■ **Work to complete**
Each entry below is to be printed verbatim.

··· Recorded information ···

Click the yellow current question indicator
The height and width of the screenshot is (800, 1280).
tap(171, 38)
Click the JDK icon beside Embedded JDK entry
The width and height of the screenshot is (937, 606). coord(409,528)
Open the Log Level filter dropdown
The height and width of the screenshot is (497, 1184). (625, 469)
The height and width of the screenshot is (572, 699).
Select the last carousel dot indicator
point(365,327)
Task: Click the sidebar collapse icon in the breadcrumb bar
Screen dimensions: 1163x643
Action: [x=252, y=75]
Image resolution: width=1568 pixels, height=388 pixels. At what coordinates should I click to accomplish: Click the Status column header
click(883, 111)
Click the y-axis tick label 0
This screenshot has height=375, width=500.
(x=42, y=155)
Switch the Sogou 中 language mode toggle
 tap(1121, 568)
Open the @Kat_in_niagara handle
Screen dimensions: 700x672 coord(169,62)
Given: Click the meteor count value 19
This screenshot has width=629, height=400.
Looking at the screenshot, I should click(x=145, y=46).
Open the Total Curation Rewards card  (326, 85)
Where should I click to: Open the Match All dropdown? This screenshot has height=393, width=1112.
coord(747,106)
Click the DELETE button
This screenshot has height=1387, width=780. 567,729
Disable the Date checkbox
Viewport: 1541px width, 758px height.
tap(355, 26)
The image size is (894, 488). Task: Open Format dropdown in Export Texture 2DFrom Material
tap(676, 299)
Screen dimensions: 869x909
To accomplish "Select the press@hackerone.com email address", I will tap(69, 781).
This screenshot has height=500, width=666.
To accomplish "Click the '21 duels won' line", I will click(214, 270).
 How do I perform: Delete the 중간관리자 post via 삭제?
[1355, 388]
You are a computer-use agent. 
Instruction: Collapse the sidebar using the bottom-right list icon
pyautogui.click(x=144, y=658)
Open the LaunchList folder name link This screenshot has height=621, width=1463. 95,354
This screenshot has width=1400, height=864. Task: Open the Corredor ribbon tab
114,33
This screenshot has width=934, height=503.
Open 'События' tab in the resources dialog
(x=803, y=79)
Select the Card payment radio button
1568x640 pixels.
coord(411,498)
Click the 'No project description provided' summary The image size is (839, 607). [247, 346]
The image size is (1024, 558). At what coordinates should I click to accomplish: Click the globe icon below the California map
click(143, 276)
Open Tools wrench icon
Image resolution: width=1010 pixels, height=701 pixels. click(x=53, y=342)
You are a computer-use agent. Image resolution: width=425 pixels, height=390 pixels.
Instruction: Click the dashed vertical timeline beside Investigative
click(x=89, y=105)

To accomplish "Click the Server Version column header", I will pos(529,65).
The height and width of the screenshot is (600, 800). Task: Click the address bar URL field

···

■ **Solved problem**
Click the yellow current question indicator
The height and width of the screenshot is (800, 1280).
tap(171, 38)
Click the JDK icon beside Embedded JDK entry
The width and height of the screenshot is (937, 606). coord(409,528)
Open the Log Level filter dropdown
The height and width of the screenshot is (497, 1184). (625, 469)
The height and width of the screenshot is (572, 699).
Select the last carousel dot indicator
point(365,327)
Task: Click the sidebar collapse icon in the breadcrumb bar
Screen dimensions: 1163x643
Action: [x=252, y=75]
Image resolution: width=1568 pixels, height=388 pixels. At what coordinates should I click to accomplish: Click the Status column header
click(883, 111)
Click the y-axis tick label 0
This screenshot has height=375, width=500.
(x=42, y=155)
Switch the Sogou 中 language mode toggle
 tap(1121, 568)
Open the @Kat_in_niagara handle
Screen dimensions: 700x672 coord(169,62)
Given: Click the meteor count value 19
This screenshot has width=629, height=400.
Looking at the screenshot, I should click(x=145, y=46).
Open the Total Curation Rewards card  (326, 85)
Where should I click to: Open the Match All dropdown? This screenshot has height=393, width=1112.
coord(747,106)
Click the DELETE button
This screenshot has height=1387, width=780. 567,729
Disable the Date checkbox
Viewport: 1541px width, 758px height.
tap(355, 26)
The image size is (894, 488). Task: Open Format dropdown in Export Texture 2DFrom Material
tap(676, 299)
Screen dimensions: 869x909
To accomplish "Select the press@hackerone.com email address", I will tap(69, 781).
This screenshot has height=500, width=666.
To accomplish "Click the '21 duels won' line", I will click(214, 270).
 How do I perform: Delete the 중간관리자 post via 삭제?
[1355, 388]
You are a computer-use agent. 
Instruction: Collapse the sidebar using the bottom-right list icon
pyautogui.click(x=144, y=658)
Open the LaunchList folder name link This screenshot has height=621, width=1463. 95,354
This screenshot has width=1400, height=864. Task: Open the Corredor ribbon tab
114,33
This screenshot has width=934, height=503.
Open 'События' tab in the resources dialog
(x=803, y=79)
Select the Card payment radio button
1568x640 pixels.
coord(411,498)
Click the 'No project description provided' summary The image size is (839, 607). [247, 346]
The image size is (1024, 558). At what coordinates should I click to accomplish: Click the globe icon below the California map
click(143, 276)
Open Tools wrench icon
Image resolution: width=1010 pixels, height=701 pixels. click(x=53, y=342)
You are a computer-use agent. Image resolution: width=425 pixels, height=390 pixels.
Instruction: Click the dashed vertical timeline beside Investigative
click(x=89, y=105)

To accomplish "Click the Server Version column header", I will pos(529,65).
The height and width of the screenshot is (600, 800). Task: Click the address bar URL field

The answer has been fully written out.